═══ Data extract ═══

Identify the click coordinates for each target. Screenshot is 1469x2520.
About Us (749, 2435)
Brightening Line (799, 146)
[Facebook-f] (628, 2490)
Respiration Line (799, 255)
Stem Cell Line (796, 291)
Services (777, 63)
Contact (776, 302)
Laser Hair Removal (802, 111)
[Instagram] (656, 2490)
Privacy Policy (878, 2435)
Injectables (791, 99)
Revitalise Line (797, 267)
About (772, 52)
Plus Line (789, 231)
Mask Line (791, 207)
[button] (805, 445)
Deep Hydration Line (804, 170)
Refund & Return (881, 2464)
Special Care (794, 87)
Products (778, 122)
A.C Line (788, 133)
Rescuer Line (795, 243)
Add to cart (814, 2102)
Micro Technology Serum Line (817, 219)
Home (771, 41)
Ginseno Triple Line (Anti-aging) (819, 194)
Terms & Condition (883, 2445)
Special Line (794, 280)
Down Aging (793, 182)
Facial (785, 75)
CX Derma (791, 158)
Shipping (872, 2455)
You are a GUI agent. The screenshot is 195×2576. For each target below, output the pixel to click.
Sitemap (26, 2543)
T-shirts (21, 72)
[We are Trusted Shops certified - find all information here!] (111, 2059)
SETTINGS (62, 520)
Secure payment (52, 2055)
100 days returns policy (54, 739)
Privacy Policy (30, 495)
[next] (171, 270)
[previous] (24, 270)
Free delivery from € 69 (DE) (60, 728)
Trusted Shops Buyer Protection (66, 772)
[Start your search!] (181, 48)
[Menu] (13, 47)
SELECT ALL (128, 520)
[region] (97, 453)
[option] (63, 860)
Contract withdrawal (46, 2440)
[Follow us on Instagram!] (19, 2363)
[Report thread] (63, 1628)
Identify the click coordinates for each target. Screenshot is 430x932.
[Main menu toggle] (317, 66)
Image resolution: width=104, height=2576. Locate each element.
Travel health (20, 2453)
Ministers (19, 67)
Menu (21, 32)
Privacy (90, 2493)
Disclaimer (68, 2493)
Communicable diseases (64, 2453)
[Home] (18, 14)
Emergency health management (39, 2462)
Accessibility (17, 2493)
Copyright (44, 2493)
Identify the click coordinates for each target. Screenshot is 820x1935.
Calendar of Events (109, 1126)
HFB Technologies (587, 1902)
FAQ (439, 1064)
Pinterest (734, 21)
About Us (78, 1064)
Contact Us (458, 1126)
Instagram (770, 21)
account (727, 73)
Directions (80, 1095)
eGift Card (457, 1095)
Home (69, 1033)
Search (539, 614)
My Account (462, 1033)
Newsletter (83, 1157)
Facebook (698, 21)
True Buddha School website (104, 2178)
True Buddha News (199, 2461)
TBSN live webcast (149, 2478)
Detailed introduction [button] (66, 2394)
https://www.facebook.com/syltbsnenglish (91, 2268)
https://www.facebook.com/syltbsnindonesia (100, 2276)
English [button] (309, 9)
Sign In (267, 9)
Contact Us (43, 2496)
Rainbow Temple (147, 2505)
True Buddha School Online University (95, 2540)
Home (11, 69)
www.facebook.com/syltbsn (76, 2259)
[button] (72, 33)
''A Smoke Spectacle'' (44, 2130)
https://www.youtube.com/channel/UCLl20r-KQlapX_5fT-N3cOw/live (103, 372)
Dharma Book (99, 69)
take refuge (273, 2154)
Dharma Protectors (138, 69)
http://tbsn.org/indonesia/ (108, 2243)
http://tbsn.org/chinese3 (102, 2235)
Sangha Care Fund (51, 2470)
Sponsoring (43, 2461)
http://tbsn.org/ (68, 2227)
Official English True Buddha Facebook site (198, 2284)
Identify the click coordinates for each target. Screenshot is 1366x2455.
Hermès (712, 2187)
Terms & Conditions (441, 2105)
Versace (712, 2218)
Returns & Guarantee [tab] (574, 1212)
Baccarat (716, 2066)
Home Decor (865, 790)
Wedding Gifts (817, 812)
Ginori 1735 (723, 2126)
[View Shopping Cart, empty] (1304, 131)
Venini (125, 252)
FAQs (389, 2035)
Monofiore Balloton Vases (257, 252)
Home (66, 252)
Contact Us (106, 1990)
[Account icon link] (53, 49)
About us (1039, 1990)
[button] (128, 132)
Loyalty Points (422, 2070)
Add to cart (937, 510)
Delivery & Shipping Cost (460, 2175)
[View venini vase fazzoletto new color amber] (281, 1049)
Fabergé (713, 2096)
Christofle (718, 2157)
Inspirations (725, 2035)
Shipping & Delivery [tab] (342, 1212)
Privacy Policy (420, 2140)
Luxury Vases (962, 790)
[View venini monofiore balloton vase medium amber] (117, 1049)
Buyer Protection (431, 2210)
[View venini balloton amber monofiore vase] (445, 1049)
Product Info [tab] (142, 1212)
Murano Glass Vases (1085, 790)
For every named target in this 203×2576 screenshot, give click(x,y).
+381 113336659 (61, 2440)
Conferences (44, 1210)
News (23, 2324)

═══

:: Instructions for the task ::
Write out, exactly and with nothing else, the lines of the listing above from its first line through the line with "Facial (785, 75)".

:: Exercise output ::
Identify the click coordinates for each target. Screenshot is 1469x2520.
About Us (749, 2435)
Brightening Line (799, 146)
[Facebook-f] (628, 2490)
Respiration Line (799, 255)
Stem Cell Line (796, 291)
Services (777, 63)
Contact (776, 302)
Laser Hair Removal (802, 111)
[Instagram] (656, 2490)
Privacy Policy (878, 2435)
Injectables (791, 99)
Revitalise Line (797, 267)
About (772, 52)
Plus Line (789, 231)
Mask Line (791, 207)
[button] (805, 445)
Deep Hydration Line (804, 170)
Refund & Return (881, 2464)
Special Care (794, 87)
Products (778, 122)
A.C Line (788, 133)
Rescuer Line (795, 243)
Add to cart (814, 2102)
Micro Technology Serum Line (817, 219)
Home (771, 41)
Ginseno Triple Line (Anti-aging) (819, 194)
Terms & Condition (883, 2445)
Special Line (794, 280)
Down Aging (793, 182)
Facial (785, 75)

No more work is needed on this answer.